What does -i do in your mind? To me it looks like a redundant way of specifying “here come input files” – redundant because the UNIX convention is that all remaining non-flag arguments are usually input files. This convention doesn’t leave room for an output file (cp notwithstanding), hence -o if there’s a reason the tool needs to know the name of the output file.
I’m sure I learned about the idea of -o (holding the output until after all the inputs have been read) long ago from some UNIX command, and I’ve always assumed that was sed – but sed doesn’t seem to have a -o flag! I recall using temp files for years when doing global substitutions (before this was something text editors could do more easily) and then one day stumbling over some utility’s -o flag in the manual and going “Aha! Just what I always wanted.” Was it an older, non-POSIX version of sed? Or some other utility?
To me, -i carries it’s meaning from GNU sed, where I think it stands for “in place”.
Some other commands have picked this up as well, but I can’t recall any good examples offhand (gawk, maybe?).
-o works if you wait to open the output file, but not all commands do this. So my thought was basically that -o might have an ambiguity which -i doesn’t.
If it can do in-place replacements, regardless of the exact interface, an re CLI will be valuable. IIRC, BSD sed doesn’t support -i.
EDIT: Sorry for the confusion – I just reread and realized that -i was being proposed as -i/--infile, which is very different from what I was suggesting. I was thinking of it in the GNU sed sense of that flag and didn’t even realize I had changed the meaning of the flag.
WSL is unfortunately not widely available. In my experience it can be difficult to install and there is a lot of troubleshooting on some less supported platforms (including activating virtualization support in the UEFI and debugging obscure error messages).
This can be non trivial to do and I would definitely rely on Python CLI for grep and other tools on such systems.
An --inplace flag could be interesting for the same reason Sed has it, because foo < data.txt > data.txt doesn’t work right. Although it puts more responsibility on the internals of re.__main__ to work correctly, because now you’re making destructive changes to people’s files. Maybe that shouldn’t go in with v1.0.
I also don’t think anyone should expect this to emulate Grep/Ag/Ack/Ripgrep functionality like excluding Git-ignored files and precisely controlling the output format. For input, I think we can adhere to the Unix philosophy and rely on other tools for that, e.g. this contrived alternative to git grep:
git ls-files | xargs python -m re 'pattern'
For other input options like encoding, we can maybe rely on the PYTHON* env vars.
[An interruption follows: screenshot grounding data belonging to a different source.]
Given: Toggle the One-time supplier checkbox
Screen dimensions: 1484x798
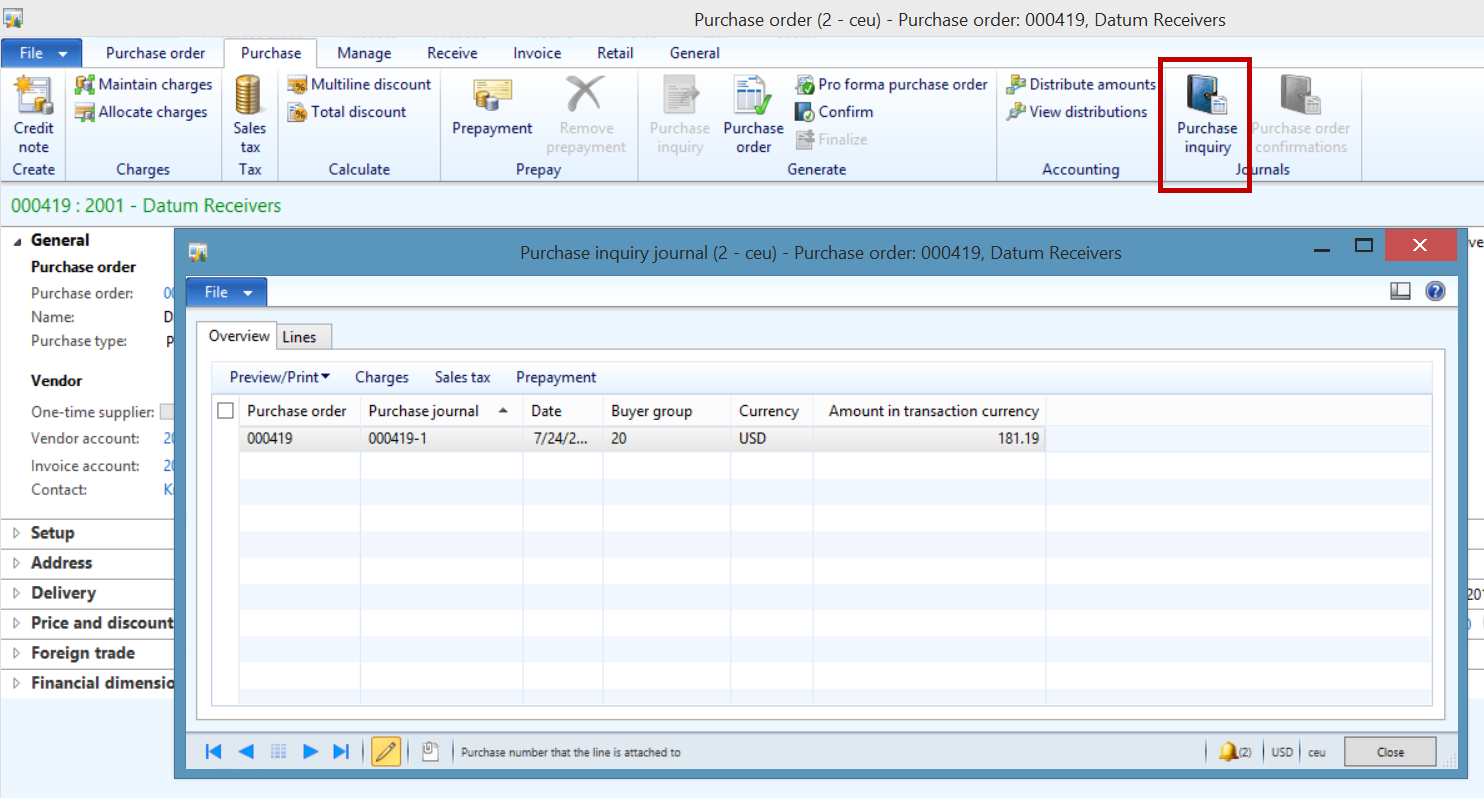Looking at the screenshot, I should coord(166,411).
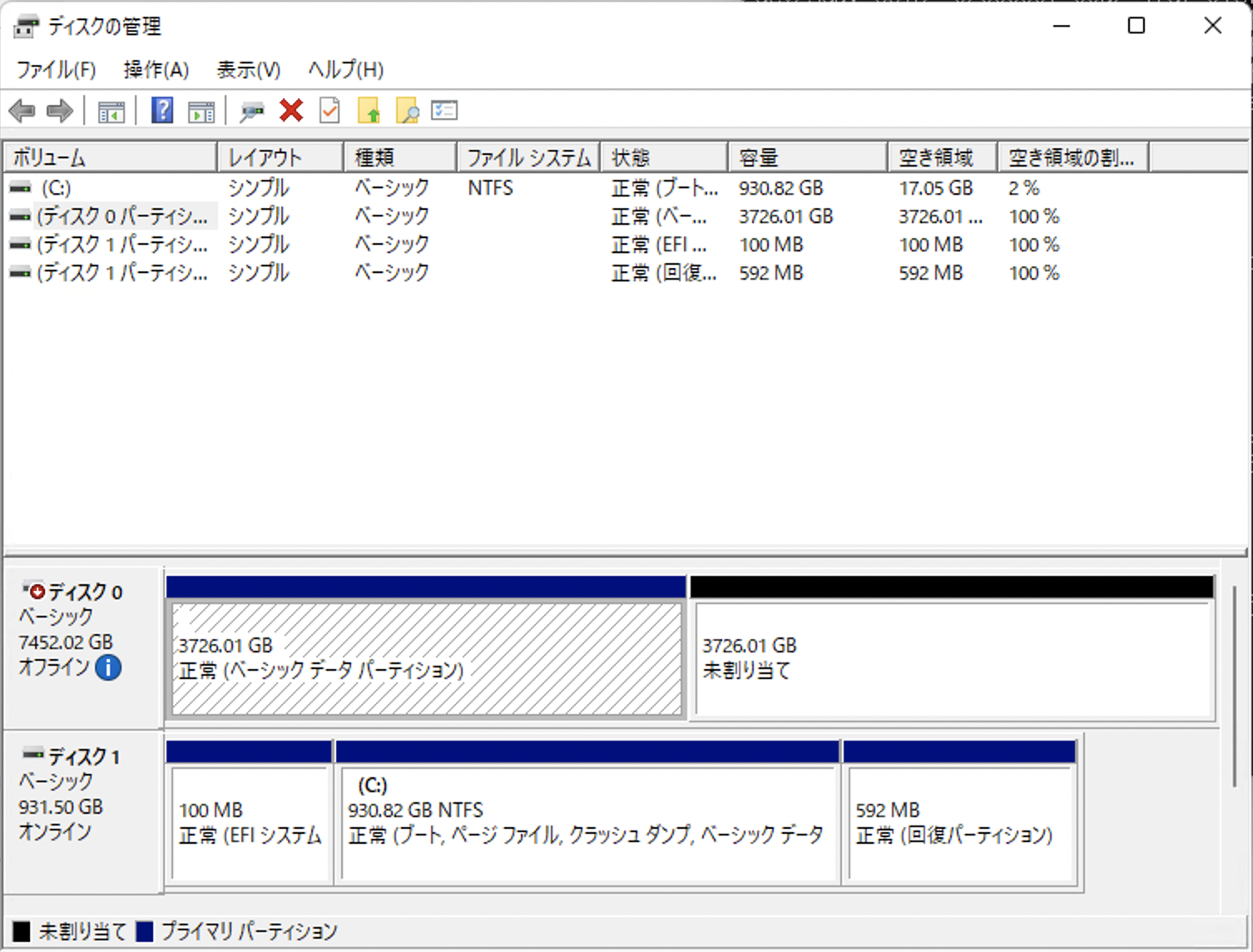Click the offline info icon on ディスク 0
The image size is (1253, 952).
[108, 667]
As for control of output, I think we can keep it simple:
By default, emit filenames and matched lines/text on the same line together
A “grouped” format where each filename is a heading and matched lines/text follow beneath
An option to list filenames only without matched lines
An option to omit filenames, emitting only matched lines/text
An option to list matched text only instead of the entire line (with/without filenames)
A JSON or JSON Lines format for precise unambiguous downstream processing
The JSON Lines format could look like a stream of these things, delimited by ASCII \n:
JSON can only use strings as dict (what it calls “object”) keys, so that groups specification is impossible (and text needs to be quoted). On the other hand, group names apparently may not start with a digit, so it should be fine to just stringify the numeric indices for unnamed groups. (They could be included redundantly for named groups, too, but there isn’t a way in JSON to avoid actually duplicating the data in that case.)